Online bank and financial technology upstart SoFi Technologies (SOFI 3.69%) has huge ambitions. It is growing quickly, adding billions of dollars in new deposits every quarter. This has many investors -- both on Wall Street and Main Street -- bidding up the stock. Shares of SoFi rose by 75% in the past 12 months, making it one of the best-performing stocks of 2023.

But what if I told you there was a better online bank stock than SoFi? Enter Ally Financial (ALLY 0.41%). It's time to zig while everyone is zagging and buy this online banking powerhouse in 2024.

What is Ally Financial?

Ally Financial was born out of the financial crisis, when General Motors was forced to spin off its lending operation, GMAC (General Motors Acceptance Corporation). That institution was renamed Ally in 2009, and has operated as an independent online-only bank ever since.

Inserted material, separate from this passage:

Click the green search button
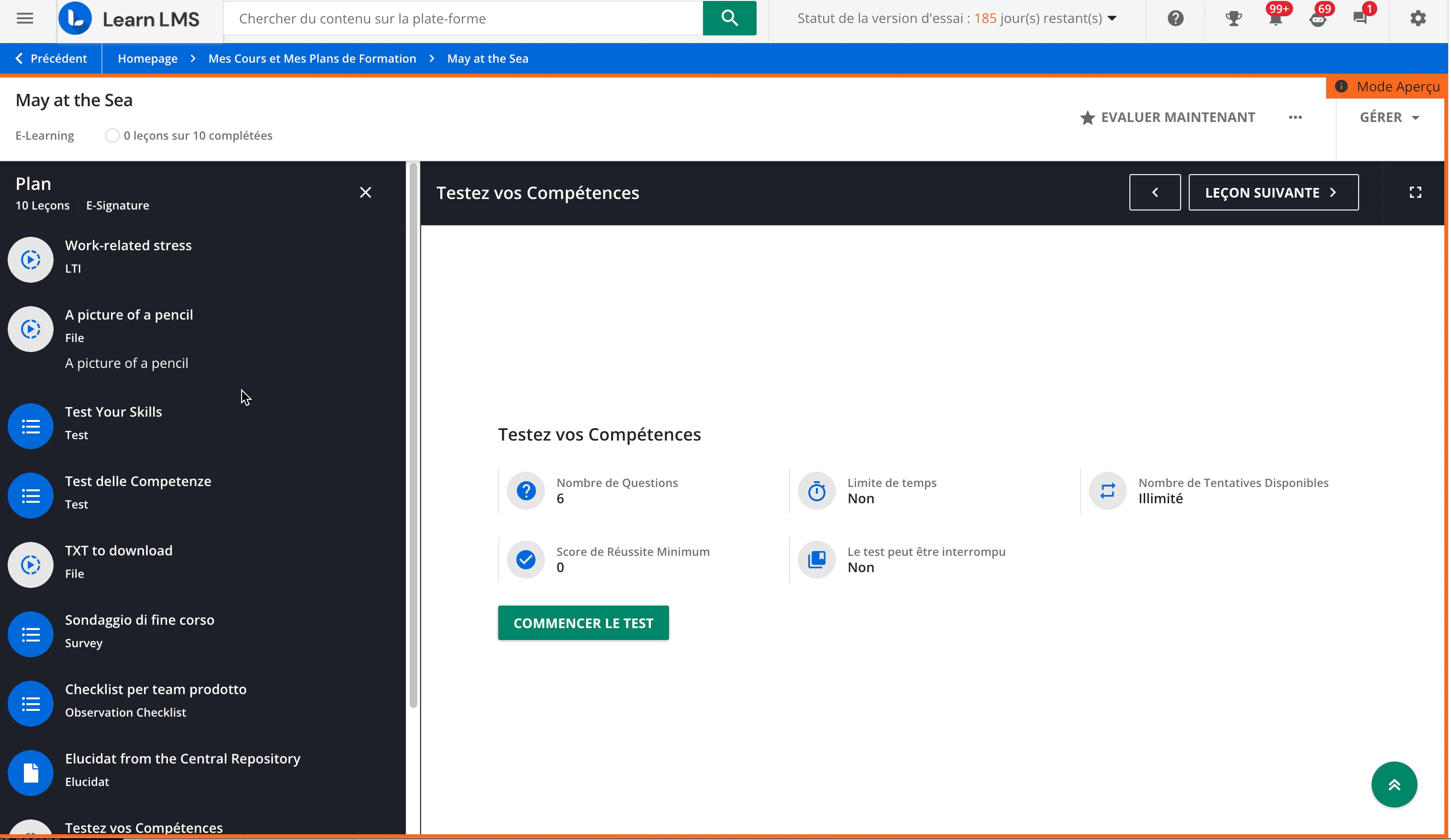Viewport: 1451px width, 840px height. 729,18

The bank has two main focuses. First, it aims to attract younger depositors by offering higher interest rates on checking and savings accounts than the largest banks. Ally is able to do so while remaining profitable due to lower overhead costs. It has no physical bank branches and runs way leaner on its employee count than traditional banks, giving it a cost advantage that it can pass on to customers. This has enabled Ally to increase its customer count for 58 straight quarters. It now has $140 billion in retail deposits.

With these deposits, Ally has remained a leader in auto loans. At the end of last quarter, it had more than $115 billion in auto loans on its balance sheet earning interest income. Even though Ally pays depositors 4.35% on their savings accounts, it has a positive net interest margin due to the profitability of its auto loan operation. During the past 12 months, Ally generated $1.22 billion in net income, and it has been profitable in each of the past five years.

The stock is cheap

Though the bank has been putting up consistent growth, its stock is down by 38% from the all-time high it hit in 2021. After the Federal Reserve started raising interest rates to combat inflation, banks in the U.S. started running into trouble. They had to pay more to depositors, and their existing loan books decreased in value. This double whammy even put a few banks out of business in early 2023.

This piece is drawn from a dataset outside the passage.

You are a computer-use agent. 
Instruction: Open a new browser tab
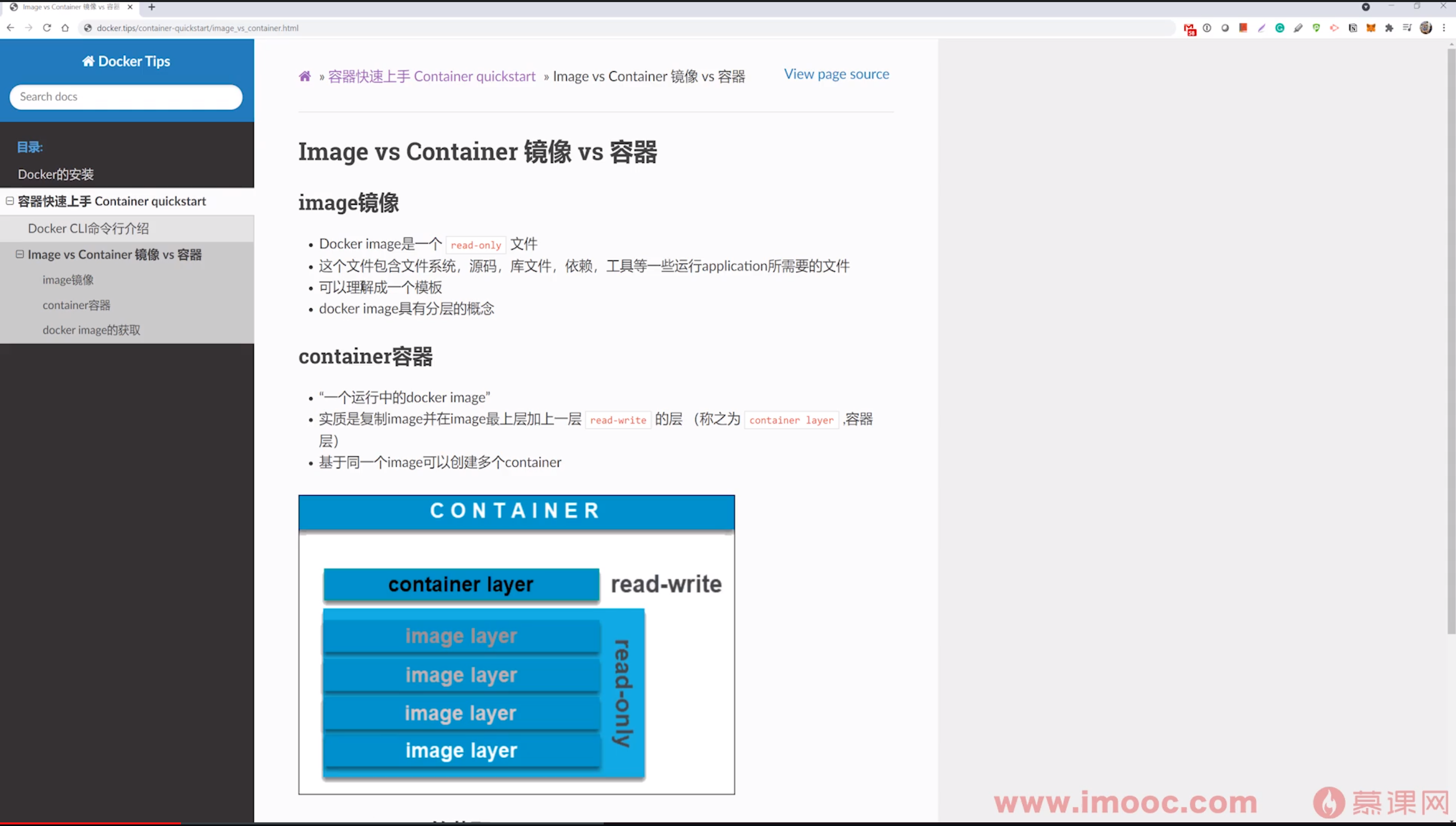[x=151, y=7]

Ally was not immune to this pain. However, unlike Silicon Valley Bank and the others that failed in 2023, it weathered the storm. Its net interest margin was compressed in recent quarters due to higher interest rates paid to depositors, but its loan portfolio is performing well and turning over with higher interest rates that are adjusting to the Fed's rate hikes. For example, in Q3 2022, Ally's retail automotive loans were yielding 7.22%. A year later, this number had risen to 8.9%.

Now, it looks like the Fed is done raising interest rates for this cycle, and may even begin to cut rates at some point this year. Once Ally's entire loan book reprices, its net interest margin should start expanding again and its earnings should grow. Plus, the bank continues to add deposits, giving it the capacity to make even more loans in the coming years.

Despite its earnings decline, Ally trades at a price-to-earnings ratio of less than 10, which is well below the market average. With the headwinds of rising interest rates behind it and with the bank increasing its deposits, I am confident that its earnings have a lot of room to grow this decade as well. This makes Ally stock a bargain at these prices.

SOFI Net Income (TTM) Chart

SOFI Net Income (TTM) data by YCharts.

Why it is a better buy than SoFi

Now, let's get to SoFi. There are three reasons I think Ally is a better bet now for investors than SoFi. First is its profitability. Ally has been profitable for each of the past five years and generates more than $1 billion in earnings annually. SoFi has never generated a profit, and it had net losses of close to $400 million during the past 12 months.

Second, Ally has a longer track record of gaining depositors and making loans. Yes, SoFi has grown incredibly quickly recently, but that is likely due to its high marketing spending and the higher interest rates it pays on its savings accounts. Ally has increased its deposit base for more a decade, and has done so while generating a profit.

Last, Ally stock is cheaper than SoFi by price-to-book ratio -- the standard metric for valuing a bank. Ally trades at a ratio of less than 1 while SoFi trades is at 1.6 -- a 60% premium to Ally. Add it all up, and Ally Financial looks like the superior stock for investors to own in 2024.